Setting up CI/CD

These docs are for version 1.x of Rasa Open Source.

Setting up CI/CD

Even though developing a contextual assistant is different from developing traditional software, you should still follow software development best practices. Setting up a Continuous Integration (CI) and Continuous Deployment (CD) pipeline ensures that incremental updates to your bot are improving it, not harming it.

Overview

Continuous Integration (CI) is the practice of merging in code changes frequently and automatically testing changes as they are committed. Continuous Deployment (CD) means automatically deploying integrated changes to a staging or production environment. Together, they allow you to make more frequent improvements to your assistant and efficiently test and deploy those changes.

Continuous Integration (CI)

The best way to improve an assistant is with frequent incremental updates. No matter how small a change is, you want to be sure that it doesn’t introduce new problems or negatively impact the performance of your assistant.

It is usually best to run CI checks on merge/pull requests or on commit. Most tests are quick enough to run on every change. However, you can choose to run more resource-intensive tests only when certain files have been changed or when some other indicator is present.

Validate Data and Stories

Data validation verifies that there are no mistakes or major inconsistencies in your domain file, NLU data, or story data.

rasa data validate --fail-on-warnings --max-history <max_history>

If data validation results in errors, training a model will also fail. By including the --fail-on-warnings flag, validation will also fail on warnings about problems that won’t prevent training a model, but might indicate messy data.

Train a Model

rasa train

Training a model verifies that your NLU pipeline and policy configurations are valid and trainable, and it provides a model to use for test conversations.

Test the Assistant

Testing your trained model on test conversations is the best way to have confidence in how your assistant will act in certain situations.

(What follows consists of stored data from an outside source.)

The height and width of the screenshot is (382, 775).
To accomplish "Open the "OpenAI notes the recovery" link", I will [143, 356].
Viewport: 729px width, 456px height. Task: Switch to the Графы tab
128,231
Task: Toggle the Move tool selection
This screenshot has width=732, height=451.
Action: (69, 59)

rasa test --stories tests/conversation_tests.md --fail-on-prediction-errors

The --fail-on-prediction-errors flag ensures the test will fail if any test conversation fails.

Compare NLU Performance

If you’ve made significant changes to your NLU training data, you should run a full NLU evaluation.

rasa test nlu --cross-validation

Test Action Code

The approach used to test your action code will depend on how it is implemented. You should include these tests in your CI pipeline so that they run each time you make changes.

Continuous Deployment (CD)

To get improvements out to your users frequently, you will want to automate as much of the deployment process as possible.

Deploy your Rasa Model

If you ran end-to-end tests in your CI pipeline, you’ll already have a trained model. You can set up your CD pipeline to upload the trained model to your Rasa server if the CI results are satisfactory.

Example of uploading a model to Rasa X:

curl -k -F "model=@models/my_model.tar.gz" "https://example.rasa.com/api/projects/default/models?api_token={your_api_token}"

Deploy your Action Server

You can automate building and uploading a new image for your action server to an image repository for each update to your action code.

Example CI/CD pipelines

As examples, see the CI/CD pipelines for Sara and Carbon Bot, both using GitHub Actions as a CI/CD tool.